>>>>>
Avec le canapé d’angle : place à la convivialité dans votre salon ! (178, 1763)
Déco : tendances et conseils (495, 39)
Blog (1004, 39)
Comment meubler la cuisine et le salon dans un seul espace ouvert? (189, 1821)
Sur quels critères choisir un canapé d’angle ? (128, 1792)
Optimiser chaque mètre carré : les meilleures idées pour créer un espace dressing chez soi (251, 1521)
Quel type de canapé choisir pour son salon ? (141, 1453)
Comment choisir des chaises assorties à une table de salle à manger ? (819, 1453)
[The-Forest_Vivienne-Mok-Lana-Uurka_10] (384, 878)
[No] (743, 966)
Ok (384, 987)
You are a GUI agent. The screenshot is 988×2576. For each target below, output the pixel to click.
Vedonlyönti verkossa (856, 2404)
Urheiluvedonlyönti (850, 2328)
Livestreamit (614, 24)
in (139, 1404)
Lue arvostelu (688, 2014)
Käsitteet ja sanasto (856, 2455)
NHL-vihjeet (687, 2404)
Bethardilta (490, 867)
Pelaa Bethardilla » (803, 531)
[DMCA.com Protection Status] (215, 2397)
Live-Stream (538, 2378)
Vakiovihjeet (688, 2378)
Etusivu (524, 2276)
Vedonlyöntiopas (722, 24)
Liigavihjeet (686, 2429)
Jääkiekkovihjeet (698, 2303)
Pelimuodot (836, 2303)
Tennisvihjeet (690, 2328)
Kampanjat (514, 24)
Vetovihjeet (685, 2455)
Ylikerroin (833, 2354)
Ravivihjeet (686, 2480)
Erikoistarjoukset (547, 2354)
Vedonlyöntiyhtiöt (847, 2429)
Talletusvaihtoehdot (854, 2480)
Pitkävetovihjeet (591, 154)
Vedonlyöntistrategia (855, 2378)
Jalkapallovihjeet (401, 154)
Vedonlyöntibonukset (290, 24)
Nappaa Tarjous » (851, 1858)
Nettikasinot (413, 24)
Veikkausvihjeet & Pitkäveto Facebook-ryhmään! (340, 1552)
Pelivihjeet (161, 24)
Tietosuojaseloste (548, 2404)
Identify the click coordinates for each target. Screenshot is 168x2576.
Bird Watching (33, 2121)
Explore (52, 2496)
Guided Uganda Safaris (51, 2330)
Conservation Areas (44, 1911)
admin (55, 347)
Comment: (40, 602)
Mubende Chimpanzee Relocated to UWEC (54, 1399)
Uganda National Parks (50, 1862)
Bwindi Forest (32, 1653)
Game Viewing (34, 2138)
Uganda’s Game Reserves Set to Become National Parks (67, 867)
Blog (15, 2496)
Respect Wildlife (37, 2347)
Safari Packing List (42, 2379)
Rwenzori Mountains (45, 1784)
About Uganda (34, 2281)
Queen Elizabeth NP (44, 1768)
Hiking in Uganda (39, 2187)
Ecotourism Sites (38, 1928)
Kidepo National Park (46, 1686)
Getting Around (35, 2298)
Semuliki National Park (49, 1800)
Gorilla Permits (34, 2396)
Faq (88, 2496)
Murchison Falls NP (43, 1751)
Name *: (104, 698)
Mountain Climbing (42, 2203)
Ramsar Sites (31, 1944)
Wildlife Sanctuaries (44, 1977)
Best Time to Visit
<<<<<
Check each line of the records above for the string "Uganda", and report every line that has it.

Guided Uganda Safaris (51, 2330)
Uganda National Parks (50, 1862)
Uganda’s Game Reserves Set to Become National Parks (67, 867)
About Uganda (34, 2281)
Hiking in Uganda (39, 2187)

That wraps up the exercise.